Yes, there are separate disclosures for the borrower and the seller.

How should seller credits be reflected on the Closing Disclosure?

If the seller’s agreement is attributable to a charge listed on Closing Disclosure page 2, then the amount should be listed with the item and designated as Seller-Paid at Closing or Seller-Paid before Closing on Closing Disclosure page 2. Any general credit to the borrower from the seller may be listed as a lump sum under Summaries of Transactions.

Who is responsible for conducting the closing and disbursement of loan proceeds?

The settlement agent is responsible for conducting the closing and disbursement of loan proceeds.

Will Highland HomeLoans have a centralized mailbox for communication with Settlement Agents?

Yes, Highland HomeLoans will utilize a centralized mailbox for communication with Settlement Agents. The email address is closingdisclosure@Highland HomeLoans.com.

Will Highland HomeLoans have an automated feed between its systems and Settlement Agents?

No, at this time there is no integration with our Loan Origination System.

Will Highland HomeLoans accept a mock HUD-1 in place of the Settlement Agent Fee Confirmation Worksheet?

Yes, we will accept a mock HUD-1 as sufficient documentation of fees/charges provided it contains all of the necessary information to draft a Closing Disclosure.

When will the other closing documents be delivered to the Settlement Agents?

Other closing related documents will be provided by the day of closing.

With the new TRID rules, will we be able to release the Loan Estimate and/or Closing Disclosure to a third party?

The new documents contain sensitive borrower information and can only be provided to a third party, such as a Real Estate Agent, if the borrower provides written authorization to the Lender.

How will Highland HomeLoans approve Settlement Agents?

The new documents contain sensitive borrower information and can only be provided to a third party, such as a Real Estate Agent, if the borrower provides written authorization to the Lender.

Will Highland HomeLoans require any additional information or certifications from the settlement agents as a result of TRID?

At this time, the only additional information required from Settlement Agents is to provide their licensing information and their Legal Name. This information can be provided to their loan officer or emailed to riskanalystreview@Highland HomeLoans.com. If the Settlement Agent has obtained their ALTA certification and their identifier is provided, this information will also be added to their profile.

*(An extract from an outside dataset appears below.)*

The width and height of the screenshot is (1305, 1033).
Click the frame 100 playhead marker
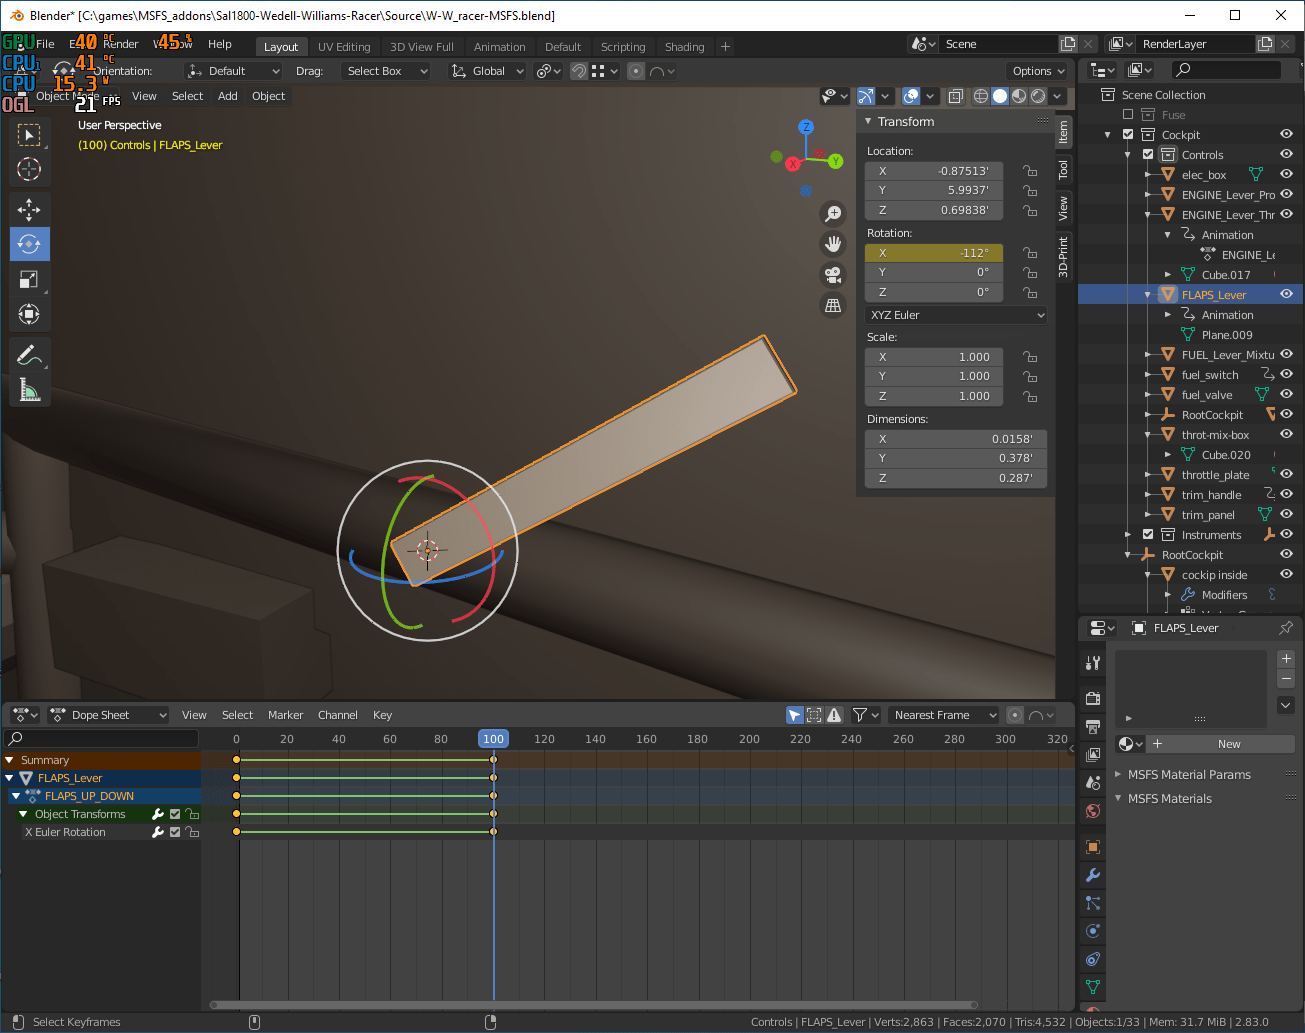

When must the Closing Disclosure be delivered to the Borrower?

The Closing Disclosure must be delivered to the borrower at least 3 business days prior to closing.

What is the Mailbox Rule?

When a Closing Disclosure is mailed, the mailbox rule presumes that the disclosures are received 3 days after they are placed in the mail. This means if a Closing is scheduled for Monday, the disclosures would need to be mailed the Monday before closing, so the closing can take place on time.

What triggers another 3 day waiting period when a revised Closing Disclosure is issued?

Only 3 changes require a new 3-day review:

  1. The APR (annual percentage rate) increases by more than 1/8 of a percent for fixed-rate loans or 1/4 of a percent for adjustable loans.
  2. A prepayment penalty is added, making it expensive to refinance or sell.
  3. The basic loan product changes, such as a switch from fixed rate to adjustable interest rate or to a loan with interest-only payments.

What is the process if circumstances change on the transaction that will impact the Closing Disclosure?

All parties must notify Highland HomeLoans’s Closing Department immediately so it can be determined if the changes require a new 3 day waiting period or if the revised Closing Disclosure can be delivered at closing.

What is the procedure for dealing with changes at closing table?

If there is a change at the closing table, contact your Highland HomeLoans Branch, Loan Officer or Processor to request an updated Closing Disclosure and/or Closing Package. Please note, dependent on the change request, a new 3-day waiting period may apply; however most changes do not require an additional 3-day waiting period.

Who is responsible for scheduling the closing?

Scheduling the closing will require collaboration between all parties involved in the transaction.